Par ailleurs, les nouveaux romantiques viennent recevoir leur prix : 

Swan d’Or 2009:

- Révélation masculine : Jérémy Kapone pour LOL (remis par Mathilde Seigner et Bernard Campan).

- Révélation féminine : Anaïs Démoustier pour Les Grandes Personnes (remis par Didier Bourdon et Anne Consigny).

- Meilleur réalisateur : Stephen Frears pour Chéri (remis par Cécile Cassel et Malik Zidi).

- Meilleur acteur : Benoît Poelvoorde pour Coco avant Chanel (remis par Sandrine Bonnaire et Caroline Bottaro).

- Meilleure actrice : Emilie Dequenne pour La fille du RER (remis par Emmanuel Mouret et Judith Godrèche). 

Swan d’Or des courts-métrages :

- Meilleur réalisateur : Runar Runarsson pour Les Moineaux.

- Meilleure actrice : Camille Claris pour En douce

- Meilleur acteur : Nazmi Kirik pour Phone Story.

Swan d’Or des longs-métrages en compétition :

- Prix du Public : Tengri, le bleu du ciel réalisé par Marie Jaoul de Poncheville

- Prix de la Jeunesse : Somers Town réalisé par Shane Meadows

- Grand Prix : Somers Town réalisé par Shane Meadows ex-aequo avec Sometime in august réalisé par Sebastian Schipper. Le réalisateur Shane Meadows était déjà le chouchou du Festival Britannique de Dinard, le voici également multi-primé à Cabourg pour Somers Town. Après son succès le plus important This Is England, il avait accepté comme une récréation une proposition d’un film de commande pour une compagnie ferroviaire. Mais Shane Meadows a alors filmé beaucoup plus que prévu et ce projet s’est transformé en un tout autre film qui est devenu ce long-métrage. Deux jeunes garçons de deux quartiers différents se rencontrent et deviennent ami pour égayer leur vie qui manquait de couleurs…

Cabourg : il n’y a pas d’âge pour être romantique

Posté par kristofy, le 14 juin 2009

Les adolescents ont le vent en poupe cette année, ils sont le sujet de certaines des meilleures comédies de l’année. Les 15-25 ans sont aussi le public à courtiser : autrefois clientèle principale des exploitants, il esta ujourd'hui en déclin, sollicité par d'autres écrans (jeux, vidéos, internet...).

Le Festival de Cabourg a été un reflet de l’importance des ados à l’écran. Les  C’est la jolie surprise qu’a connue Liza Azuelos avec trois millions de spectateurs qui ont vu LOL avec Sophie Marceau en maman de Christa Theret. Le film est projeté sur la plage, et le jeune acteur Jérémy Krapone vient ici avec son groupe de rock Kaponz&Spinoza pour jouer un concert avant le film (avec aussi le groupe Jolijo de l’acteur Adrien Jolivet, Kaziel et Maëlis). 

Riad Sattouf vient lui aussi de réussir à faire l’unanimité avec Les Beaux Gosses, leader du box office hebdomadaire en France. Le cinéaste a su dessiner les embarras de l’adolescence tout en réalisant une comédie détonante. Les Beaux Gosses avec ses gamins de 14 ans parvient même à être bien meilleur que certains teen-movies américains pourtant expert dans la recette.  

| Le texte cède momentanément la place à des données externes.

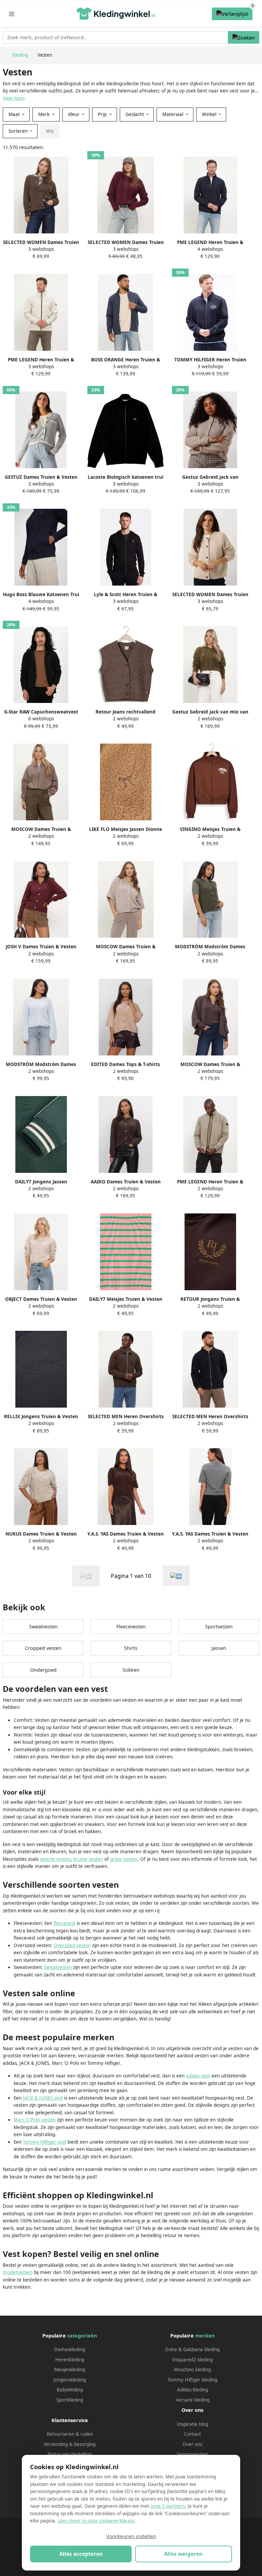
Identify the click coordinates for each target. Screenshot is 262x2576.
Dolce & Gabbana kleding (192, 2349)
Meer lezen (14, 98)
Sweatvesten (43, 1626)
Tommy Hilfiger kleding (192, 2380)
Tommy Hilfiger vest (44, 2142)
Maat (15, 114)
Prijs (103, 114)
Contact (192, 2434)
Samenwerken (192, 2454)
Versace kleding (192, 2400)
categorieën (82, 2335)
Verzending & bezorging (70, 2444)
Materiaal (173, 114)
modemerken (17, 2272)
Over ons (192, 2444)
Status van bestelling (69, 2454)
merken (205, 2335)
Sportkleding (69, 2400)
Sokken (131, 1670)
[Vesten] (176, 1576)
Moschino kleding (192, 2369)
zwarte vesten (55, 1859)
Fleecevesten (131, 1626)
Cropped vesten (43, 1648)
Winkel (210, 114)
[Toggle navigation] (11, 14)
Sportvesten (219, 1626)
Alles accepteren (81, 2553)
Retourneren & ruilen (70, 2434)
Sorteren (19, 131)
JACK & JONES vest (43, 2098)
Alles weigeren (183, 2553)
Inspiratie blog (192, 2424)
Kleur (74, 114)
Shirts (130, 1648)
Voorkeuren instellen (131, 2536)
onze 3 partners (167, 2506)
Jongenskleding (70, 2380)
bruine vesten (88, 1859)
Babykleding (70, 2390)
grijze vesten (123, 1859)
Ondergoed (43, 1670)
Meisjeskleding (69, 2369)
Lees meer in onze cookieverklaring (96, 2521)
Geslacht (135, 114)
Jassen (219, 1648)
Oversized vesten (72, 1945)
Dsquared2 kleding (192, 2360)
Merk (44, 114)
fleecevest (64, 1923)
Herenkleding (69, 2360)
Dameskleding (69, 2349)
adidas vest (198, 2076)
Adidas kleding (192, 2390)
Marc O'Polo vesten (35, 2120)
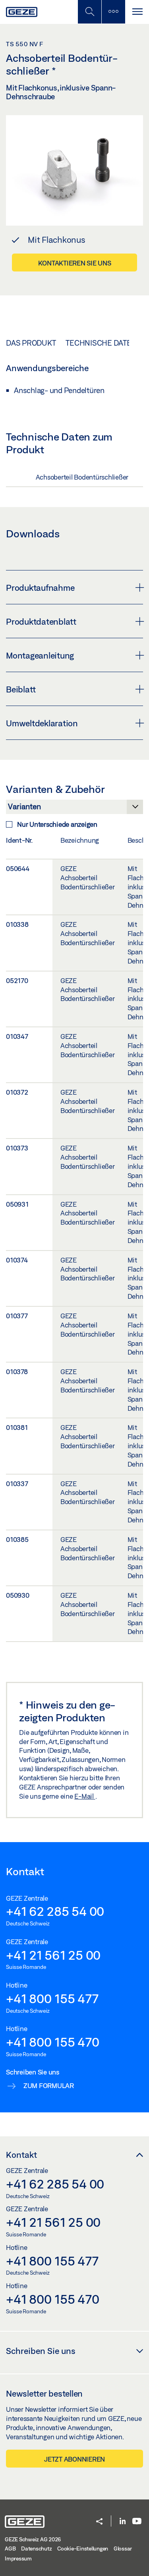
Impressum (18, 2558)
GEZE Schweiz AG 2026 (33, 2539)
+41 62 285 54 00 (55, 1911)
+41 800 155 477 (52, 1998)
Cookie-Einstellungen (82, 2548)
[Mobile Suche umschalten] (89, 12)
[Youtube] (137, 2521)
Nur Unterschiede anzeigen (57, 824)
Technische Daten (101, 342)
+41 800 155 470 (52, 2042)
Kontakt (21, 2154)
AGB (10, 2548)
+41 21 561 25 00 (53, 1955)
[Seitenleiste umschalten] (113, 12)
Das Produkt (31, 342)
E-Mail (84, 1796)
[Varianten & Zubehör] (74, 809)
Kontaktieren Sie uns (74, 263)
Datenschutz (36, 2548)
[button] (99, 2522)
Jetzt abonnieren (74, 2459)
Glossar (123, 2548)
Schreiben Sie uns (40, 2351)
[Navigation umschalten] (137, 12)
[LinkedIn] (122, 2521)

Encore plus jeunes et tout aussi étonnant, Une Semaine sur deux confirme l'envol d'Ivan Calbérac ; cela devrait être une des surprises de l’été. "Je m’appelle Léa, j’ai 12 ans, je ne suis pas née dans la bonne famille…"  Mathilde Seigner et Bernard Campan ont du mal à digérer leur rupture, il vont essayer de vivre une nouvelle histoire d’amour avec quelqu’un d’autre tout en essayant de préserver leurs deux enfants. Ce décalage entre les parents qui tentent de nouvelles relations et elle qui se découvre amoureuse d’un garçon plus âgé du collège en fait un film familial idéal.  

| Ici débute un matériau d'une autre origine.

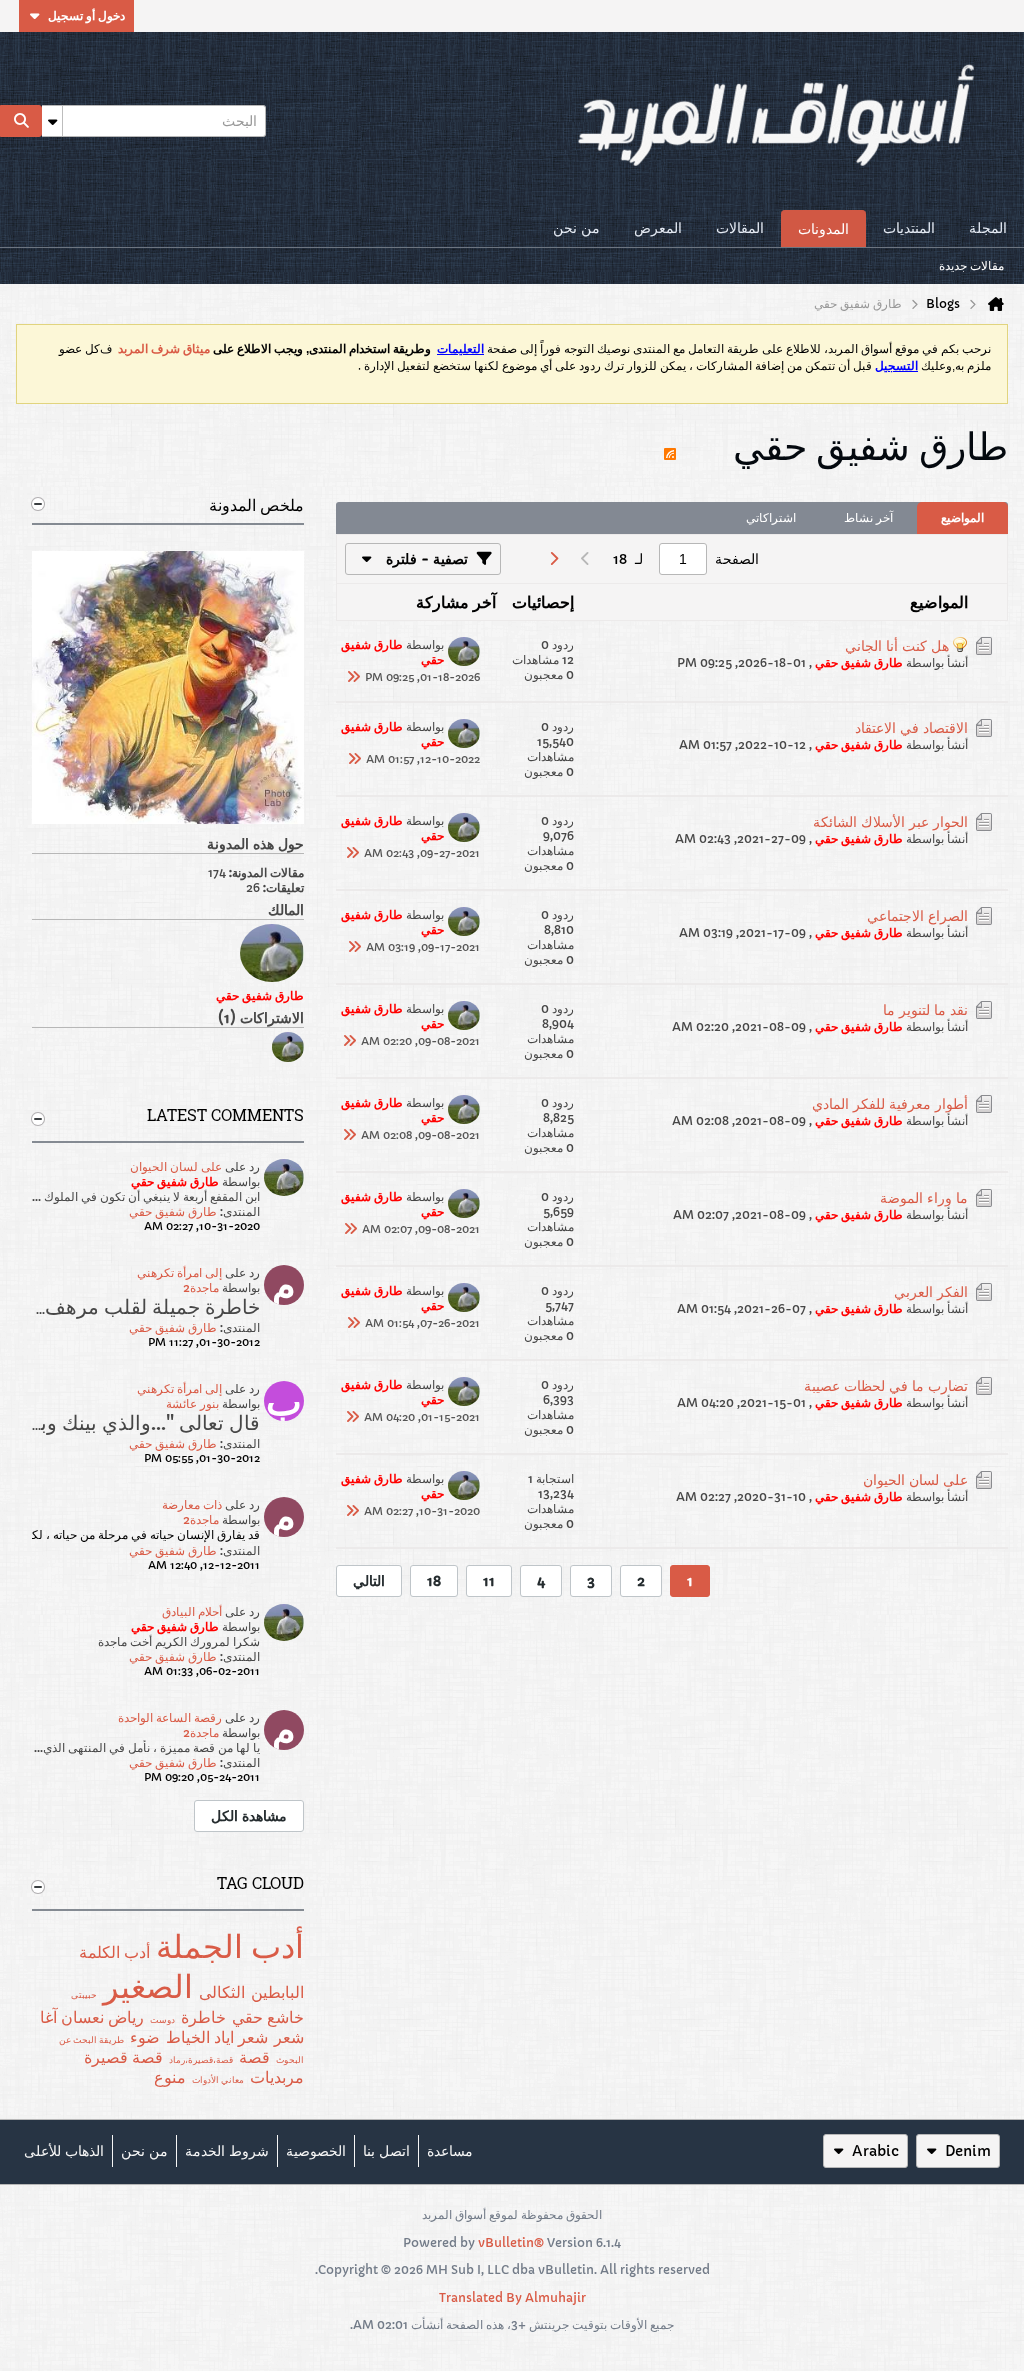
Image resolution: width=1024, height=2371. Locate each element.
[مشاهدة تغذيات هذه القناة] (670, 445)
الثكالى (222, 1992)
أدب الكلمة (114, 1952)
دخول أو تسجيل (86, 15)
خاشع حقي (268, 2017)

Djamel Bensalah continue de s’intéresser aux jeunes lui aussi. Après son western en culottes courtes, Big City, un lourd échec, il revient avec Neuilly Sa Mère qui va remettre au goût du jour l’idée d’un garçon de 14 ans de banlieue qui se retrouve dans une famille bourgeoise. La vie n'est pas un long fleuve tranquille. 

Les jeunes ont eux aussi toute leur place au Festival de Cabourg : six élèves de la région en classe de seconde en section audiovisuelle forment le Jury du Prix de la Jeunesse. Ils étaient accompagnés par le réalisateur Fred Cavayé, l’écrivain Martin Page et les actrices Bérangère Allaux et Sophie Quinton.